Industrial – weaving trail

   

Jihlava was founded in the middle of the 13th century near rich silver deposits as a royal mining town. However, the decline in silver mining and processing came before the Hussite Wars and despite several attempts to open new adits, mining could not be resumed. The economic policy of the town was then based on trade, brewing, crafts and, above all, cloth weaving, which made Jihlava the second largest producer of cloth in the Austro-Hungarian Empire, after Liberec, in the 19th century. Therefore, the industrial trail primarily casts our minds back to the history of the textile industry, though little survives today except for the factories.

The trail starts in Staré Hory, at the bend of the Jihlava River, where Berthold Bernhard Kern had a new military cloth factory built from 1860–1862 on the site of a burnt-out mill. A few hundred metres further downstream, the modern Modeta knitting factory, built from 1969–1977, can be found, which was prosperous in its time, but its late date of establishment actually heralded the beginning of the end of the local textile tradition. In 1909, the Kern family had a new factory built near the centre of Jihlava, on Žižkova Street, according to a project by the industrial specialist Bruno Bauer. Later, it was used by the company J. K. Sedláček to produce various types of cars and carriages, as well as car bodies at a later stage.

The trail continues to the Fürst and Hausner weaving mill at the corner of U Dlouhé stěny and Polní Streets, nowadays converted into flats and offices. Hermann Pollack’s plush and krimmer factory on Křižíkova Street was also put to new use, producing soft furnishings from the end of the Second World War until the beginning of the millennium. It has now been converted into an apartment block. Visitors to the Jihlava Zoo can have a look at the former knitting factory Ehrlich a spol., which used to produce stockings, socks, and gloves. It is the only local textile mill still in operation today, producing swimwear and sportswear.

The area between what are now Havlíčkova, Třebízského, and Srázná Streets has a complicated history. At first, Johann Tost's factory manufactured military cloth there. In the middle of the 19th century, the Tobacco Directorate of the Ministry of Finance (Tabáková režie c. k. ministerstva financí) moved in, while after the Second World War, the buildings were taken over by Tesla for electrical production. Today, the renovated buildings serve as flats, a home for the elderly, a hotel, offices, and related services. Opposite is the exhibition house with the adjacent production wing, designed for Richard Weissenstein in 1909 by the architect Arthur Corazza, and next to it is the distinctive corner woollen goods factory of Augustin Krebs and Son built from 1883–1894. The impressive modernist shoe factory designed by the architect Ernst Epstein for Moritz Altstadt and Anton Čapek in 1912 interferes with the character of Havlíčkova Street in a similar way.

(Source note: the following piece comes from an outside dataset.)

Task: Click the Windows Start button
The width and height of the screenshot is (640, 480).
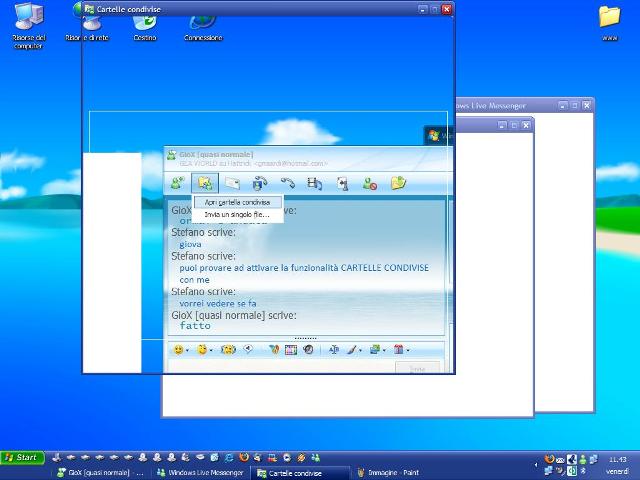Action: (22, 458)
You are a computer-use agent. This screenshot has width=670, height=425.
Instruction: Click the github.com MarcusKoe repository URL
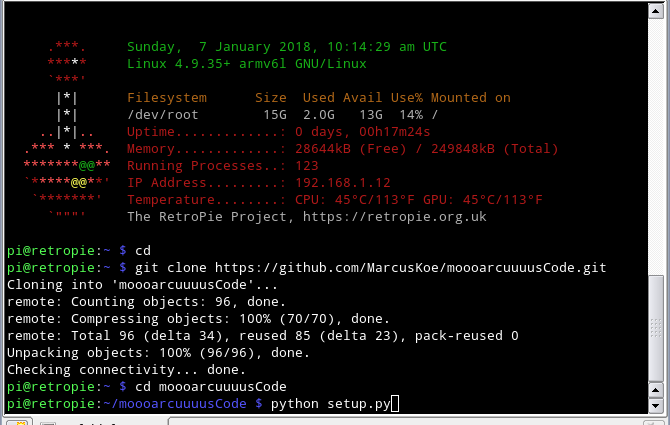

The original character of the industrial architecture can also be found on the premises of the cooperative factory for the production of linen twine on Polenská Street, where the Viennese company of Rudolf Schmidt moved its production of files in the 1920s. They are still being produced there today. The trail ends at the nearby Franz Wenzelides spinning mill, which was purchased in 1888 by the Třebíč businessman Wilhelm Budischowsky, who adapted it for leather production and expanded it six years later. After the Second World War, it was taken over by the national company Motorpal for the production of fuel pumps for diesel engines, just like the Kern textile mill in Staré Hory, where the industrial walk begins. Fuel pumps are still produced there today.